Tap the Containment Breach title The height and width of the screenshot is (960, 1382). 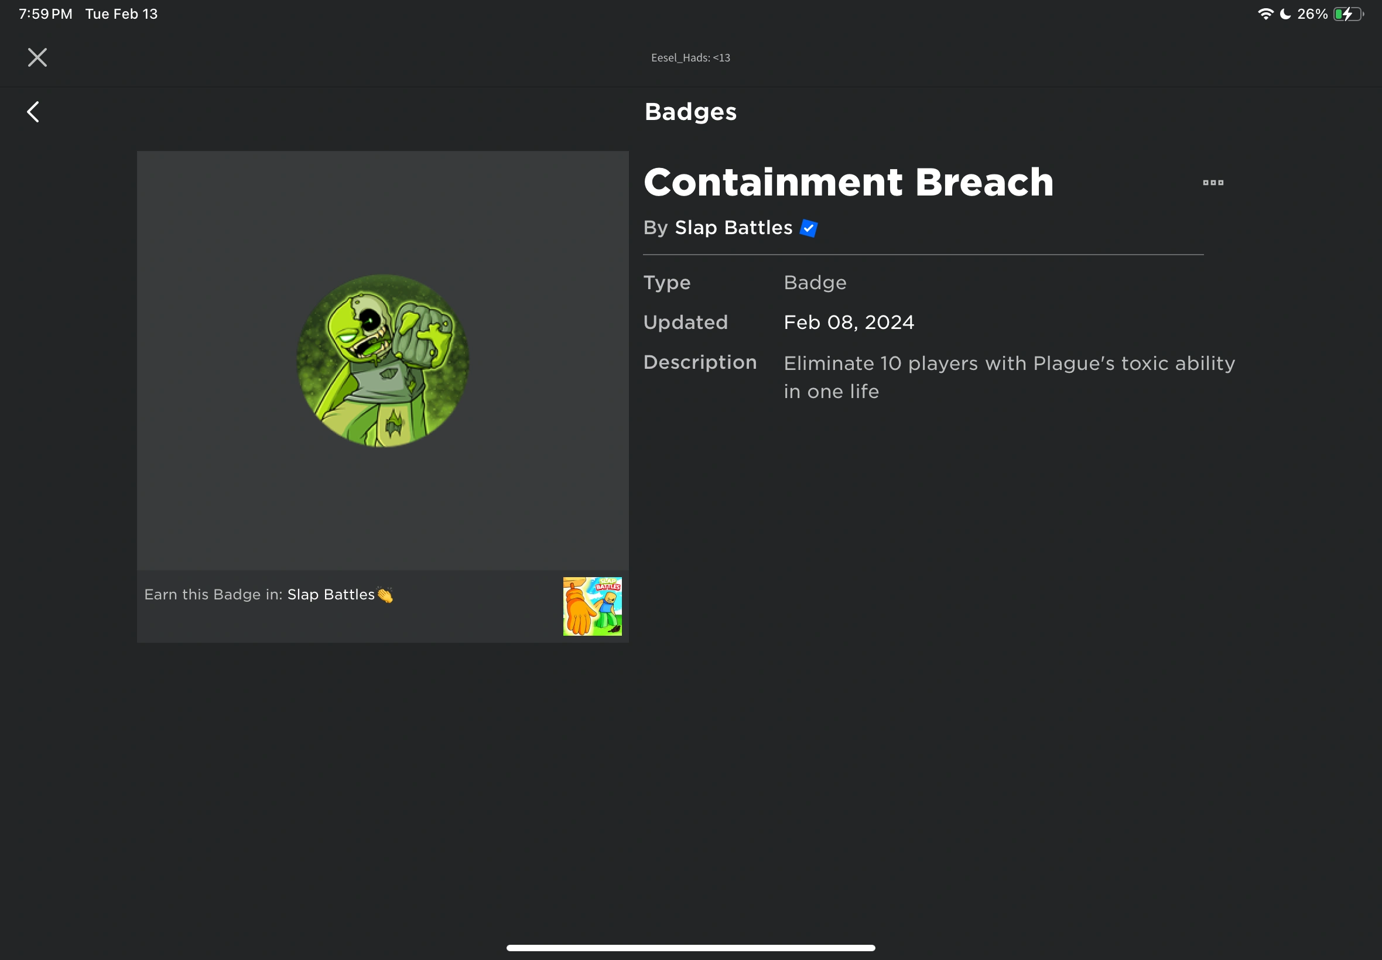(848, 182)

----------

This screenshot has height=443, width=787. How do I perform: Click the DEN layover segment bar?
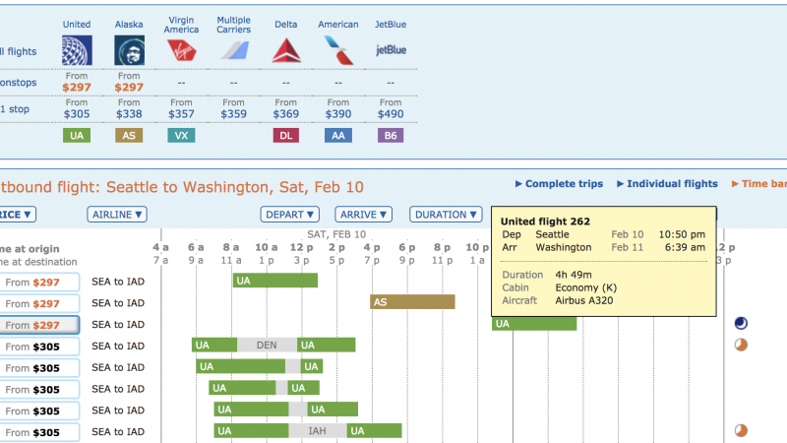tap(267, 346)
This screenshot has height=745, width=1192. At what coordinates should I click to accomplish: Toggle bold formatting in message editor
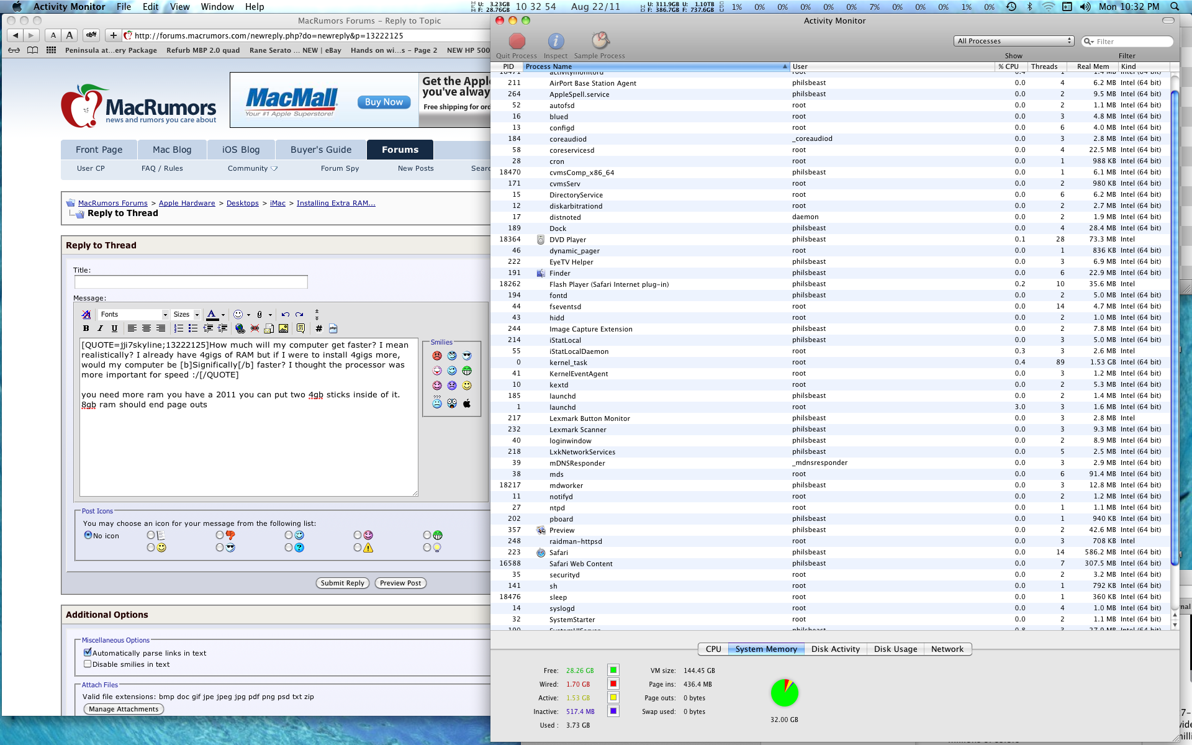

----------

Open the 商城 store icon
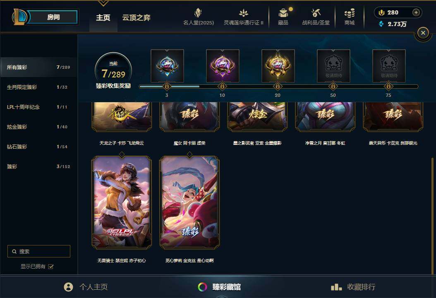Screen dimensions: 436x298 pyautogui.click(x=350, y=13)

----------

- _Exercise goal_
Format as a numbered list the lines starting with the line containing "This screenshot has height=443, width=787." and going on through the line containing "This screenshot has height=745, width=1192.", omitting blank lines and pictures.

- _Finished task_
1. This screenshot has height=443, width=787. How do I perform: Click the DEN layover segment bar?
2. tap(267, 346)
3. This screenshot has height=745, width=1192. At what coordinates should I click to accomplish: Toggle bold formatting in message editor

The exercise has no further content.